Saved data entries
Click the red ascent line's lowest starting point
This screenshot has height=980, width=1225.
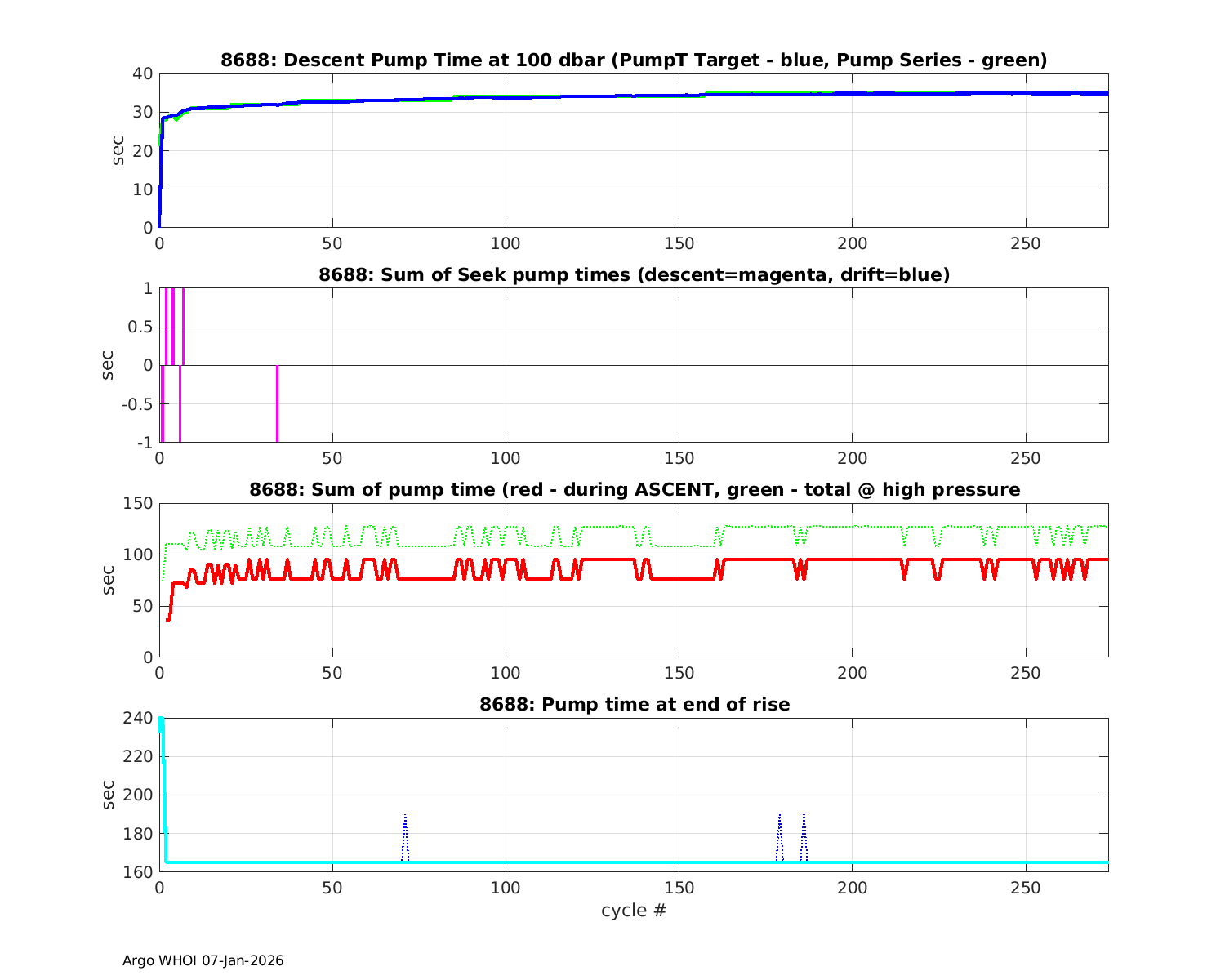click(168, 620)
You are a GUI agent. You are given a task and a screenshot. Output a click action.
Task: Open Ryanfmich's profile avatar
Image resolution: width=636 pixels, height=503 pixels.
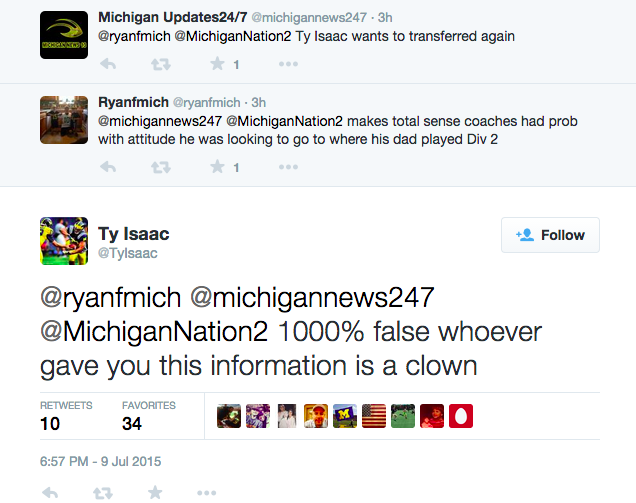64,121
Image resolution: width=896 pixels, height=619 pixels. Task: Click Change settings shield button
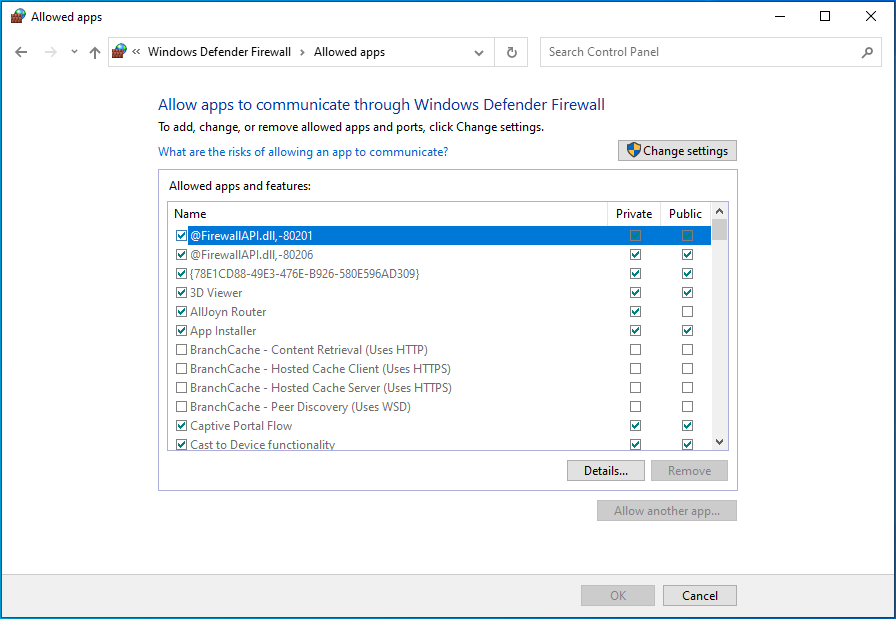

— Brief —
Verbatim reproduction of every entry is needed, with the images left out.

— Exercise output —
Click the red ascent line's lowest starting point
This screenshot has height=980, width=1225.
click(168, 620)
You are a GUI agent. You are given a task and a screenshot. Output a click action.
Task: Open Ryanfmich's profile avatar
Image resolution: width=636 pixels, height=503 pixels.
64,121
Image resolution: width=896 pixels, height=619 pixels. Task: Click Change settings shield button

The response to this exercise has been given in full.